The plugin is a standalone executable (Python, Go, Rust — any language) that:

1. Reads JSON-RPC 2.0 on stdin, writes on stdout (NDJSON, `\n`-terminated).
2. On `initialize`, declares `{ name: "ovo", version, protocol_version: "1", capabilities: { streaming: true, session_resume: true, tool_events: <tbd>, permission_requests: false } }`.
3. On `invoke`, calls OVO's `POST /v1/chat/completions` with `stream=true`, translates SSE deltas to `stream/delta` notifications, closes with a final `invoke` response populated with `response`, `session_id`, `input_tokens`, `output_tokens`, `model`.
4. Holds conversation history in-plugin keyed by `session_id` so `resume_session_id` is cheap (no replay from ail).
5. Optionally calls `GET /ovo/models` on initialize to advertise available models, and reports `/ovo/audit` events through `stream/cost_update` or log lines.

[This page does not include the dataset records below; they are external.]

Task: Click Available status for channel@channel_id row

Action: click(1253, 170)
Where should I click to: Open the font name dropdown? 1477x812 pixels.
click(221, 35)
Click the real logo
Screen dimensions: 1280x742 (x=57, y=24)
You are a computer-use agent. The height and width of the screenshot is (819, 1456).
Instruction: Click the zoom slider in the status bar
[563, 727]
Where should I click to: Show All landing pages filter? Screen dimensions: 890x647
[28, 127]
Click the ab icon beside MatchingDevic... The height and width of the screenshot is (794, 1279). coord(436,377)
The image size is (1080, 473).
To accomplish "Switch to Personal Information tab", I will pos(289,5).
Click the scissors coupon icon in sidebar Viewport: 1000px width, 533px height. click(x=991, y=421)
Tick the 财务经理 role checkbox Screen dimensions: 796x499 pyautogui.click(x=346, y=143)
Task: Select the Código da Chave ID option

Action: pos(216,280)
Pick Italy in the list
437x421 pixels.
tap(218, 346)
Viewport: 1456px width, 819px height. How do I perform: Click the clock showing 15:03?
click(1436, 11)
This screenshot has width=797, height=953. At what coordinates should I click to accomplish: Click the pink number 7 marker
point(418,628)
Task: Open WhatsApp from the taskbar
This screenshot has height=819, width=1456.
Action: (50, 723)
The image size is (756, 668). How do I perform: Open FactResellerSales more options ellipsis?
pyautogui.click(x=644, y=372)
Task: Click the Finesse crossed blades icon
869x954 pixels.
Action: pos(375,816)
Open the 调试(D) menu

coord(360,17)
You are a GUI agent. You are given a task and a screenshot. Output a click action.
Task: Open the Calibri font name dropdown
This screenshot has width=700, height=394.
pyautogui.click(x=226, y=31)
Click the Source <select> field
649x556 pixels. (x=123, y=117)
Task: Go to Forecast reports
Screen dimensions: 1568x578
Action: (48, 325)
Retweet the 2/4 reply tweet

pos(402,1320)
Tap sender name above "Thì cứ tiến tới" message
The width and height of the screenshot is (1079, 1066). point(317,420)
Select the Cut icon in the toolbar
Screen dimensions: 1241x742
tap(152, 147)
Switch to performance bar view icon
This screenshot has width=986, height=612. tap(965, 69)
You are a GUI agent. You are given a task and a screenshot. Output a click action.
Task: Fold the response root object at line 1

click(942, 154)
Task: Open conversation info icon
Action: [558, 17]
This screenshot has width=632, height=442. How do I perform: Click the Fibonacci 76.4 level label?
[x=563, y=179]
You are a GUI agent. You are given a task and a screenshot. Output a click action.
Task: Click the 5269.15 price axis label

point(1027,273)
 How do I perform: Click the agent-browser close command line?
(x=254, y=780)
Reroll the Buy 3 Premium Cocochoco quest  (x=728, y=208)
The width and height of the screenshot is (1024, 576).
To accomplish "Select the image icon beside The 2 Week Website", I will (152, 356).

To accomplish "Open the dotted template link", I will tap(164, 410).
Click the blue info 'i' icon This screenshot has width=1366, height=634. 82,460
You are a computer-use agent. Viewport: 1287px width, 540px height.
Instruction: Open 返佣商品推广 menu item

**Pros:** zero changes to `ail-core`, isolates OVO's API churn to one executable, unlocks SSE streaming + cheap session resume + future tool-event bridging, ships and versions independently, written in whatever language is most convenient.
**Cons:** subprocess spawn per invocation, plugin author owns retry/timeout/error-mapping, need to distribute a binary (or ask users to `pip install` a Python entry point).

**Effort:** ~1–2 days for a minimum-viable plugin + manifest + `demo/ovo.ail.yaml` + a short README. Spec is already published at `spec/runner/r10-plugin-protocol.md`.

## Gaps / missing features to flag

Not blockers, but worth tracking:

- **ail's built-in `HttpRunner` does not consume SSE.** Even when the backend streams, ail buffers. A plugin can translate SSE to `stream/delta` notifications; a future enhancement to `HttpRunner` could do the same generically (#TBD — worth a separate issue).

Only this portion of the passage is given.